THERE IS NO ME WITHOUT YOU website where you can read more, and order your own copy: http://www.thereisnomewithoutyou.com/

Saturday, November 03, 2007

Hope


Here are some pics from the past week. There are more of C. because Tim and J. went to buy a new F-150 on Halloween. Tim let Judah pick out the truck, and calls it "J.'s truck", so now J. goes everywhere telling people that he got a new truck! He enjoyed that much more than trick-or-treating. However, they both were train engineers that day for their school party. Thanks, Emma, for the costumes!

























On Saturday, Tim and the boys got up before the sun to go to a Gleaning for Hope Farm. They are nation wide, and our church participates with one locally. These farmers reserve several rows of crops for benevolence purposes, and Saturday was sweet potato day. Tim and the boys picked all the potatoes they could, loaded them up in the new truck, and delivered them to an elderly neighborhood where some of the widows from church on a very fixed income reside. The boys loved digging in the dirt, getting messy, finding potatoes, and loading them into buckets. Unfortunately, the camera battery died shortly into this trip, so there aren't many pictures to work with. If you want to see something remarkable though, pull up a pick-up truck full of free sweet potatoes to an elderly village in the south. J. calls them "happy potatoes." There were many happy people today!

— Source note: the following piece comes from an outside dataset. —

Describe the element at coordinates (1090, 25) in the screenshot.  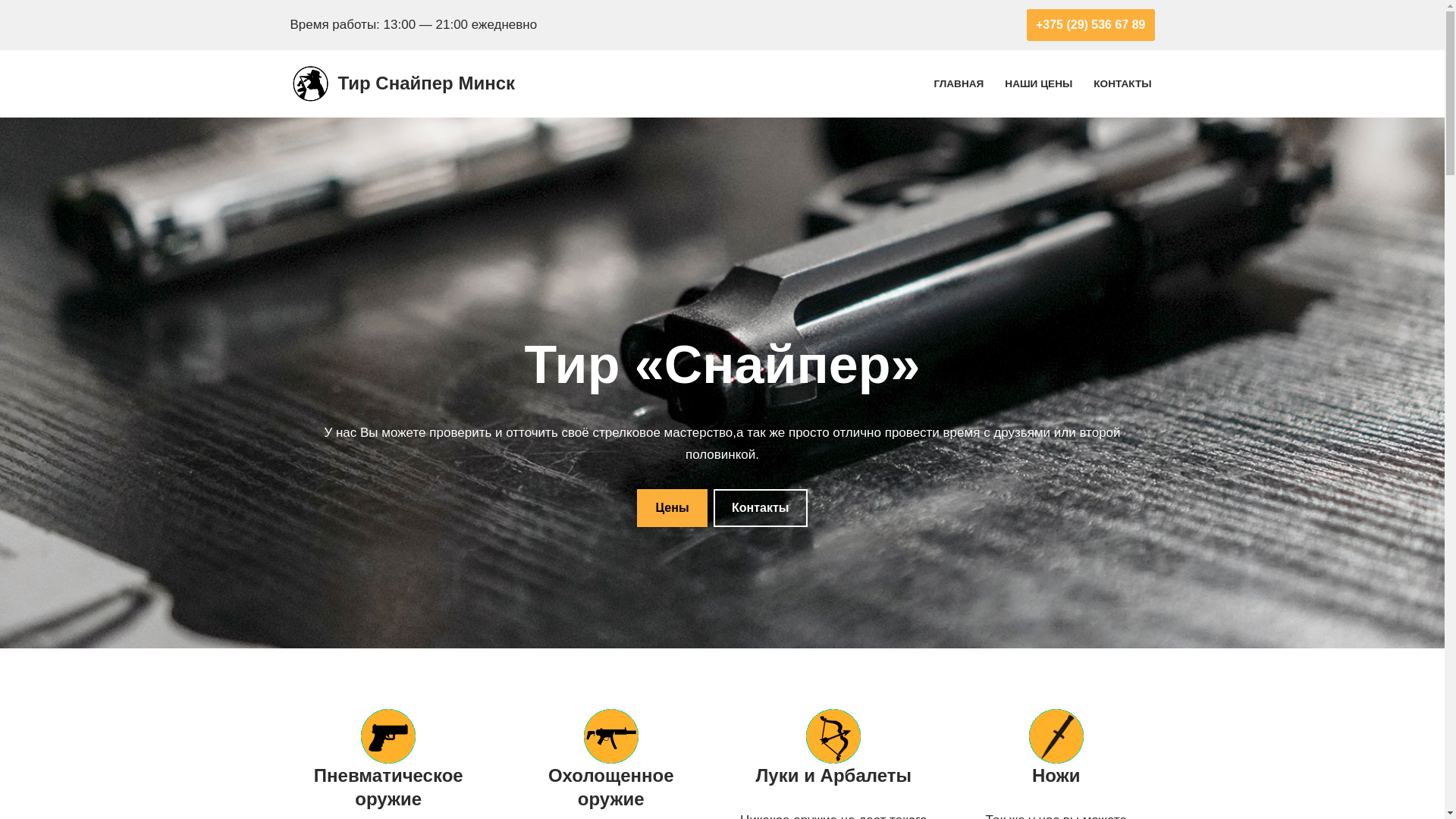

Our homestudy for baby #3 is underway. We should be done with visits with our social worker by the end of next week, and we hope to have the report to our agency by the end of the month. As we sat on the couch with our wonderful social worker last night, I realized, "Wow! We have another baby coming home! This is really happening!" All of our paperwork should be done by the end of the year... and then we wait. Though the wait for a Filipino child is nearly two years, things move MUCH more quickly in Africa. Average wait times are 1-6 months. Happy Autumn,

Monday, October 29, 2007

A Family of Four






A friend called me this weekend to tell me that her husband's plane was supposedly coming in that evening. We thought maybe Tim was on it too. Since we were in town around that time, I went ahead and met my friend at the guys' work to wait for the buses to come in, just in case. And sure enough...Tim was on that plane! Nevermind that I had a wet head from the shower I just took and sweats on. NOT the usual look for picking up your husband from war whom you haven't seen in months! Oh well; it was better than a burka. The boys were elated. Caleb ran to him laughing, screaming, "Daddy! Daddy!" Judah took a little while to re-warm up to him, but all is well now. Tim is home for several months at least, we hope, and life is sooooooooo good! Thanks for all of your prayers during this deployment. Blessings,

P.S. Judah gave himself a very handsome haircut the other day. ;) So no, I didn't do that, and he isn't pulling his hair out in chunks. Evidently, giving oneself a haircut is fairly common for toddlers!